Surrette has a 10 year prorated warranty on many of their batteries including the ones on the cycle chart listed below. Personally I rarely go below 30% depth of discharge and most days less than 20% discharge. As I mentioned in an earlier post longer lasting batteries tend to cost more, sometimes a lot more, this is why I currently run a very inexpensive brand of battery and I'd be surprised if they make it through another summer which will be their 4th year at which time I intend to put a better set of batteries in.

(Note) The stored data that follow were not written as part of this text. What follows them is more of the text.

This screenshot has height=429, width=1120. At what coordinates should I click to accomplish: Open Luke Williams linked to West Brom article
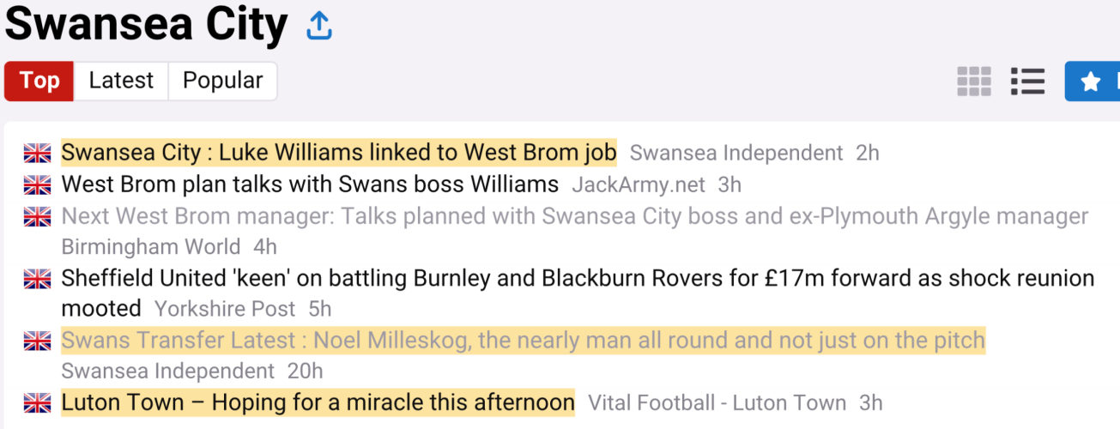pyautogui.click(x=339, y=153)
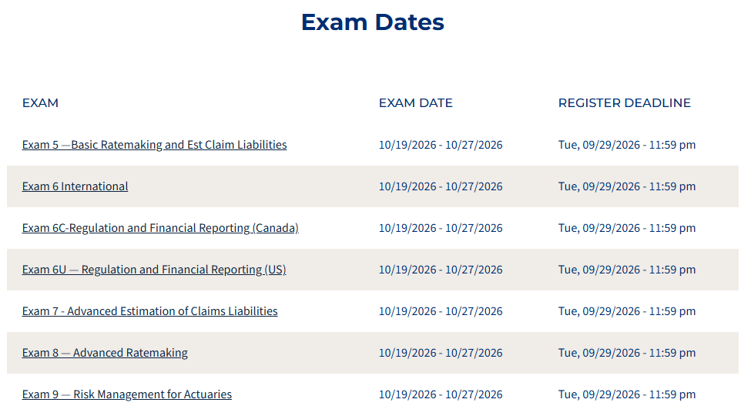
Task: Open Exam 9 Risk Management link
Action: pyautogui.click(x=127, y=394)
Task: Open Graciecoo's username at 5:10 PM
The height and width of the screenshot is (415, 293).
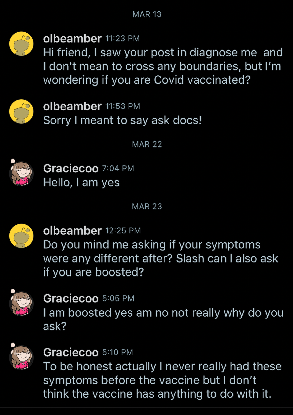Action: pos(71,352)
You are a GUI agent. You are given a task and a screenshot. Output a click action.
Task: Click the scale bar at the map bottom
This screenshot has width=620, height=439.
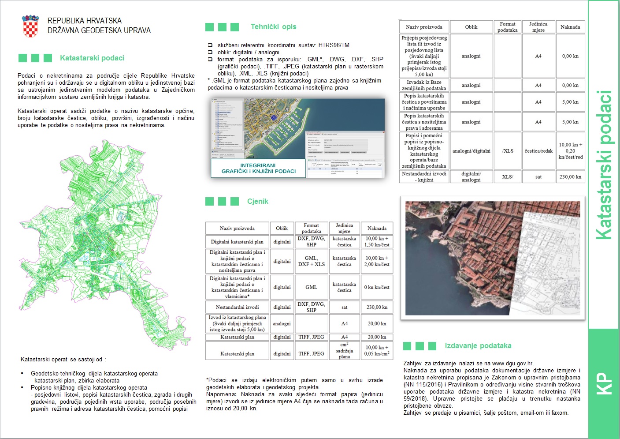[x=250, y=156]
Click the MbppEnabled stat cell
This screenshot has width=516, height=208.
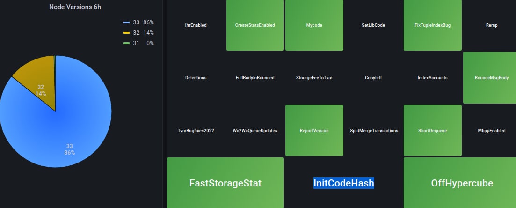coord(491,131)
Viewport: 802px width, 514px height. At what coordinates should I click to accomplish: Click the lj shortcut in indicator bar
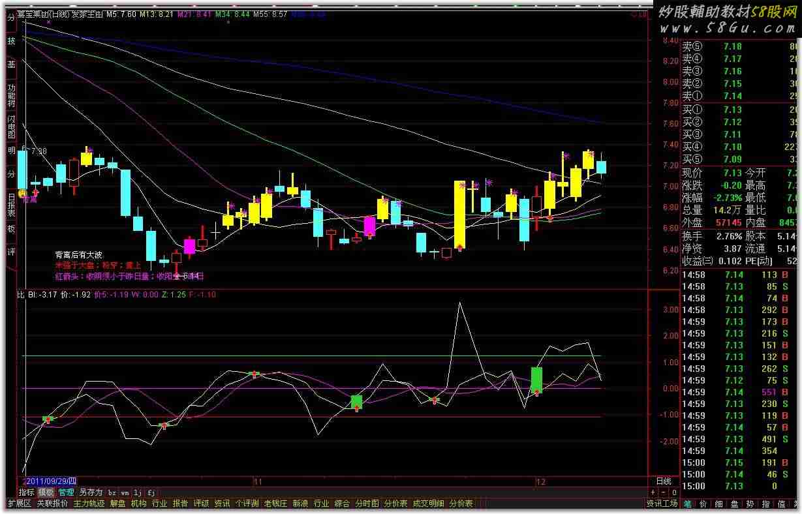coord(138,492)
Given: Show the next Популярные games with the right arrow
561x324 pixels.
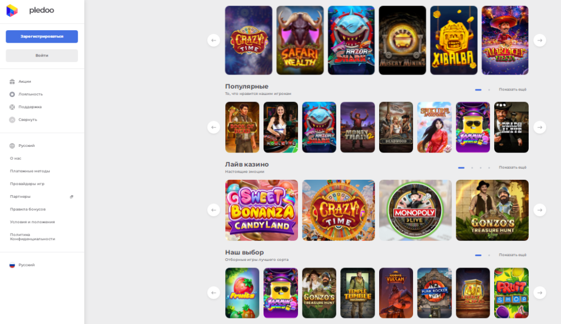Looking at the screenshot, I should (540, 127).
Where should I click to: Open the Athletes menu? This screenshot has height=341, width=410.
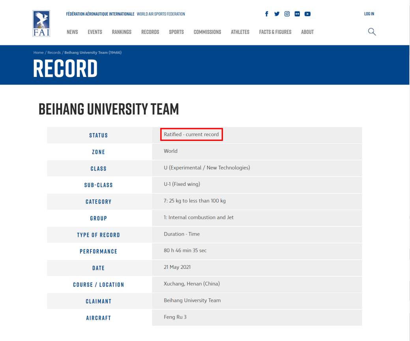[240, 32]
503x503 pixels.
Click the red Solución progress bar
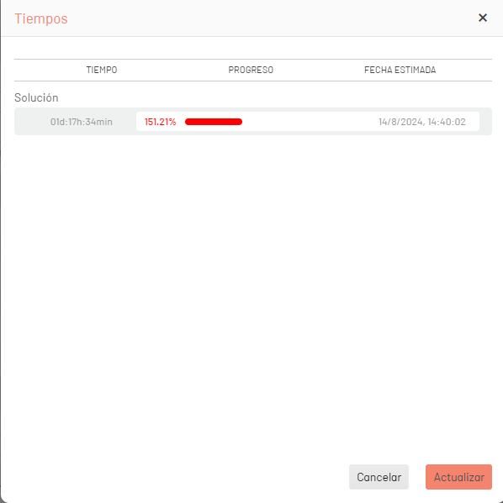(214, 122)
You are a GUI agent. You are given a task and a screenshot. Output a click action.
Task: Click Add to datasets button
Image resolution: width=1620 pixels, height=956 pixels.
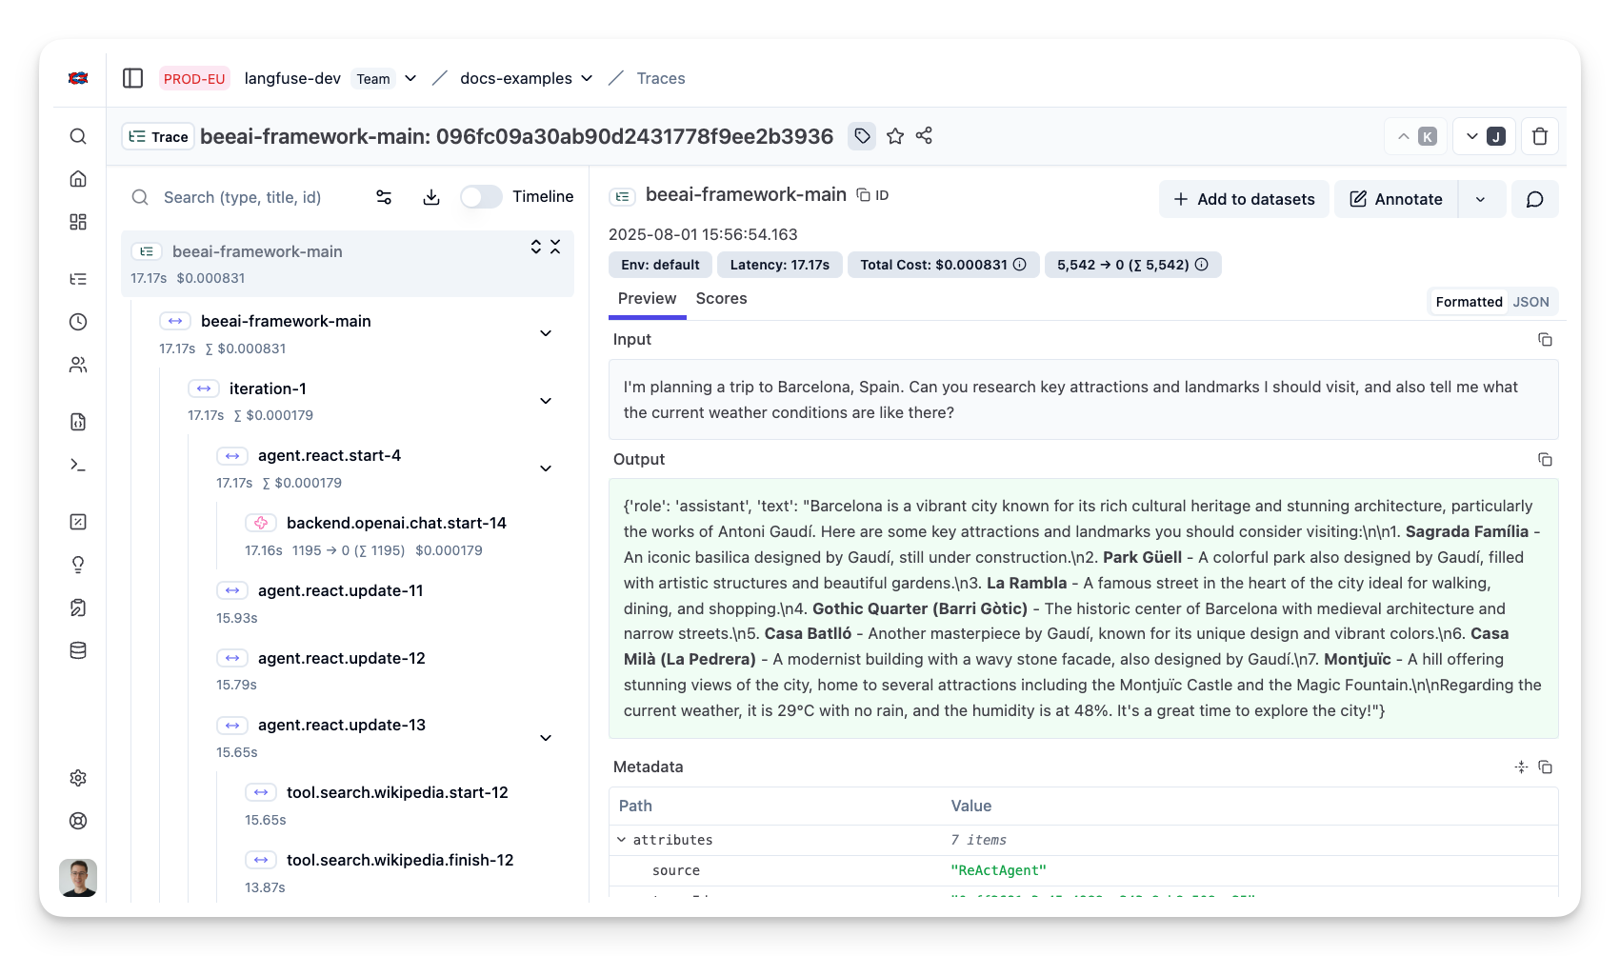click(1244, 199)
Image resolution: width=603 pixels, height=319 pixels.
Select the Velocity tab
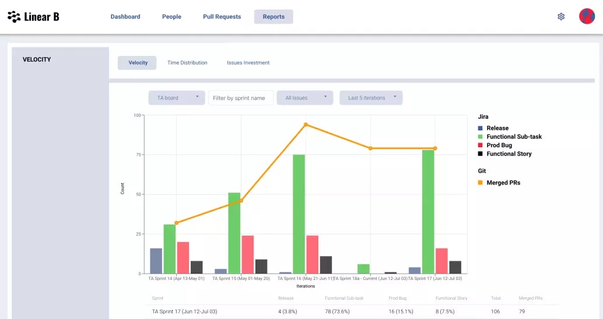click(x=137, y=62)
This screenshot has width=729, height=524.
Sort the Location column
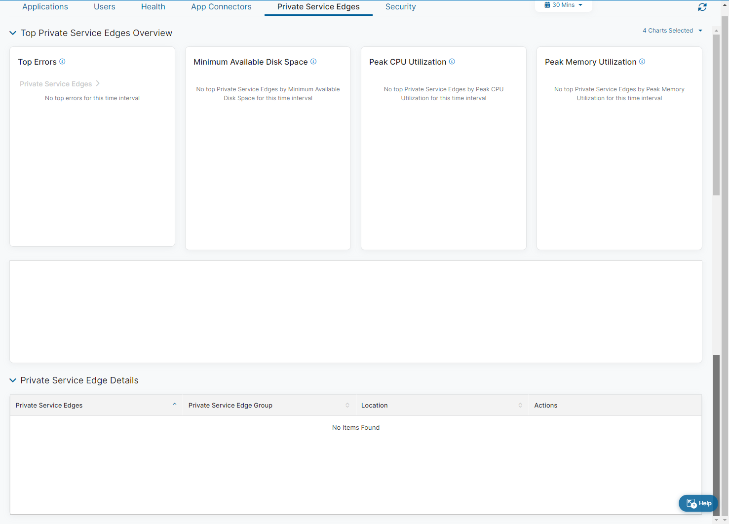point(520,405)
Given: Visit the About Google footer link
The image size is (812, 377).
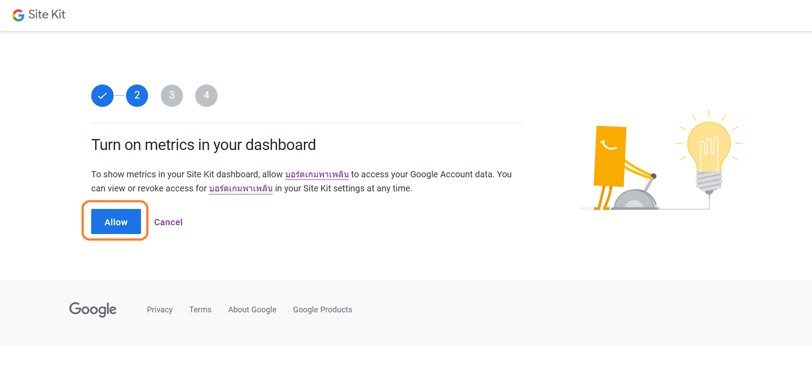Looking at the screenshot, I should [252, 310].
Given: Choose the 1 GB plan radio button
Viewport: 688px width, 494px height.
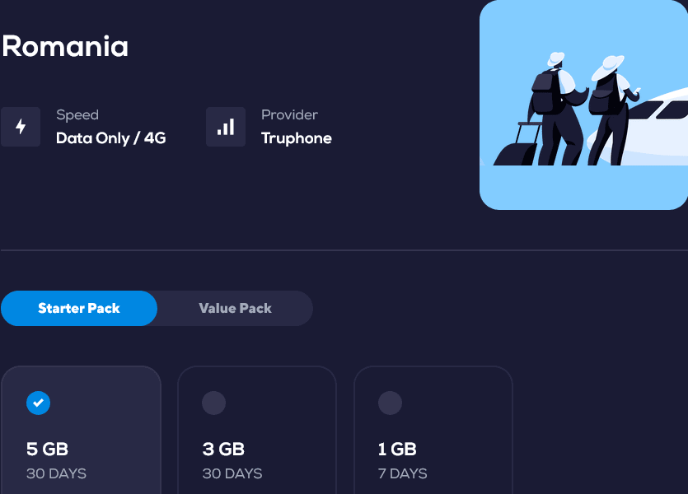Looking at the screenshot, I should pos(390,403).
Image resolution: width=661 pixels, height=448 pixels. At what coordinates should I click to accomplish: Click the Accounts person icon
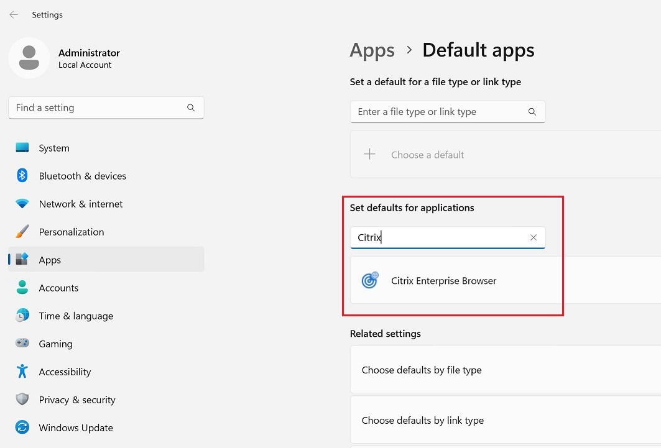22,288
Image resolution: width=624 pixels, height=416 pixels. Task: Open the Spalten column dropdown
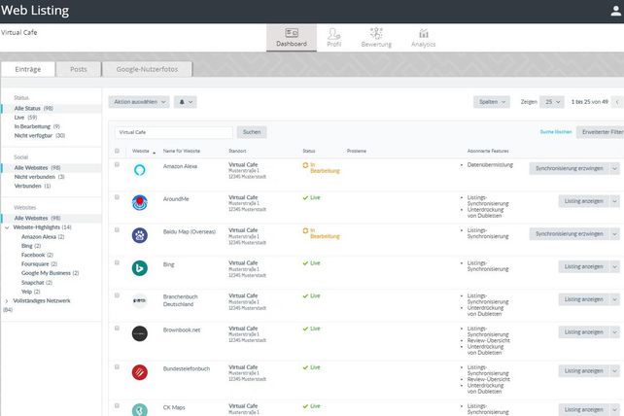[491, 101]
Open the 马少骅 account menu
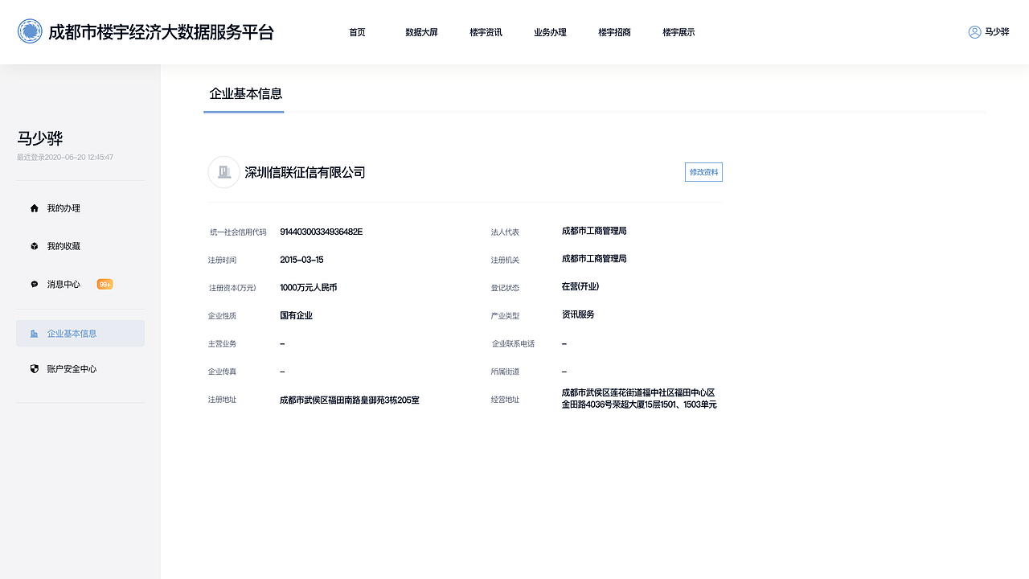The image size is (1029, 579). click(995, 32)
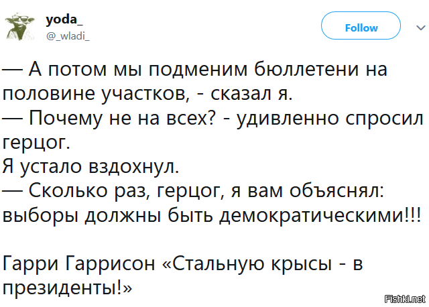The image size is (429, 307).
Task: Select the word "объяснял:" in the tweet
Action: click(336, 191)
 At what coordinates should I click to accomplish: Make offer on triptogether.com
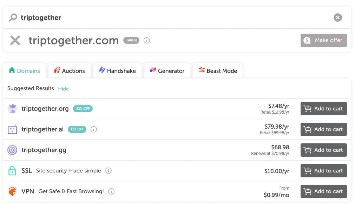(x=323, y=40)
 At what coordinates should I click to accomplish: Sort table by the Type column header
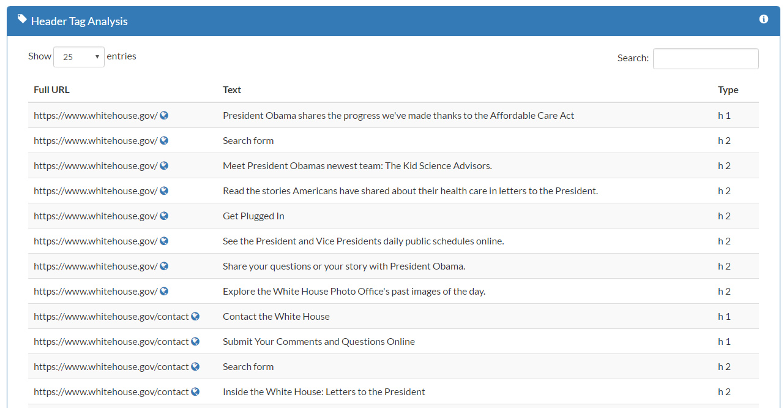click(728, 89)

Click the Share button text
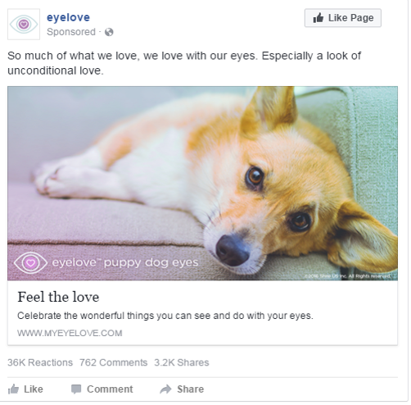coord(190,389)
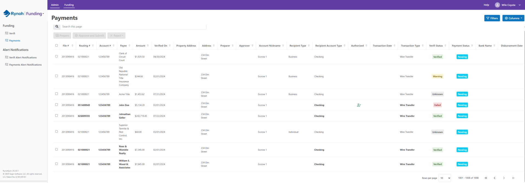Image resolution: width=525 pixels, height=183 pixels.
Task: Open Verifi in the Funding sidebar
Action: coord(12,33)
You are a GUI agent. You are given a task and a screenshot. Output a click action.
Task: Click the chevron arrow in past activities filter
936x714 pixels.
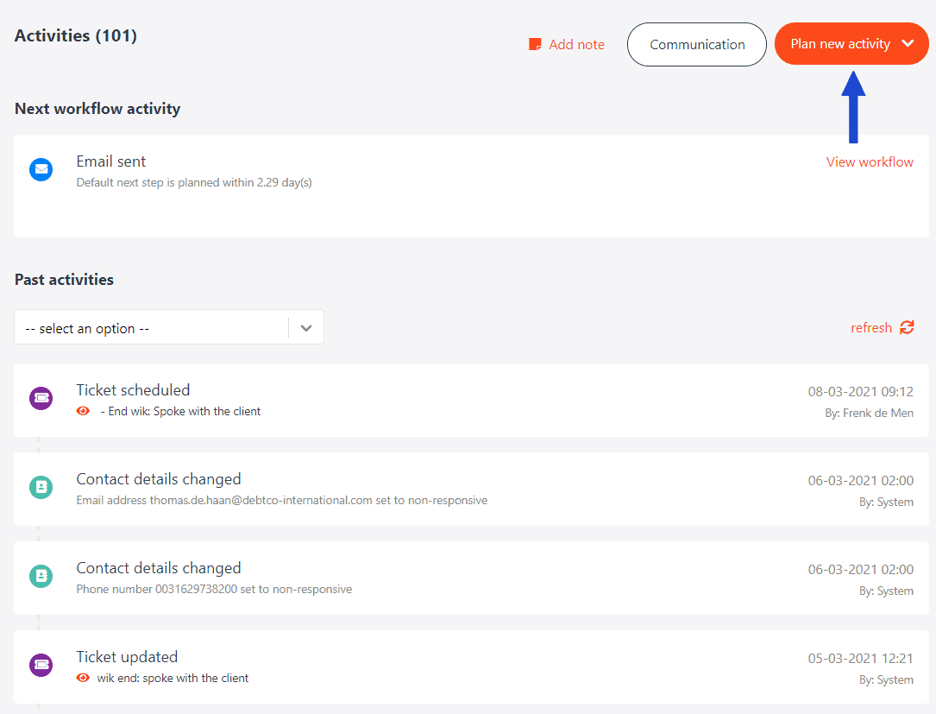coord(306,327)
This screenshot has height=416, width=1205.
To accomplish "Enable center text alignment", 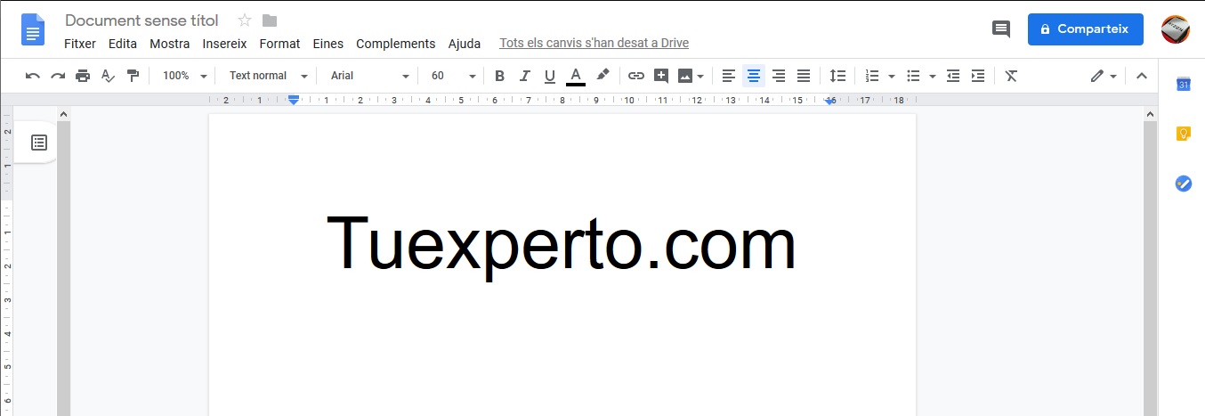I will (754, 76).
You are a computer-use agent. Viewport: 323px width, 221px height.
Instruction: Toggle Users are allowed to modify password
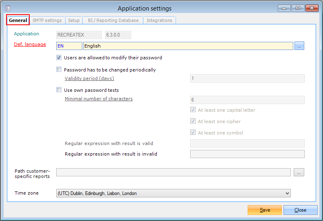(x=59, y=58)
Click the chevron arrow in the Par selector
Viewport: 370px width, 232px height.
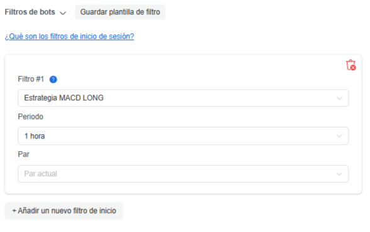339,174
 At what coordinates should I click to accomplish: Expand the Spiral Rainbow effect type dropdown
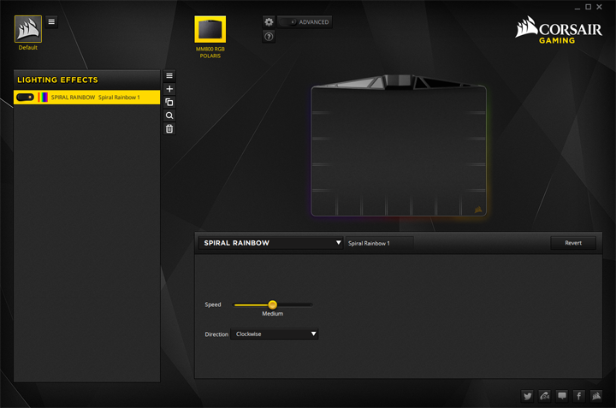tap(271, 243)
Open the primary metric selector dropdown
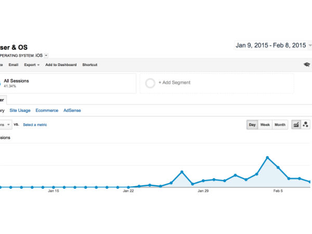The image size is (312, 234). [x=6, y=125]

And for the really expensive batteries the Edison Iron RE batteries can handle 16,000 cycles at 90% discharge. Iron Edison USA Series Nickel Iron (NiFe) Battery

final thought,,, As someone who has been installing Hydro generators as part of my job occasionally for the last 10 years and sometimes hooking them to preexisting RE systems do you really want to debate this??? I agree that battery backups for an RE system are very expensive but something I loved having when the power went out this week.

I'm sure you are much more knowledgeable than me at what you do for a living. However this is related to what I do for a living, especially back when I was designing and building small (less than 1200 watt) custom Kaplan and Turgo turbines.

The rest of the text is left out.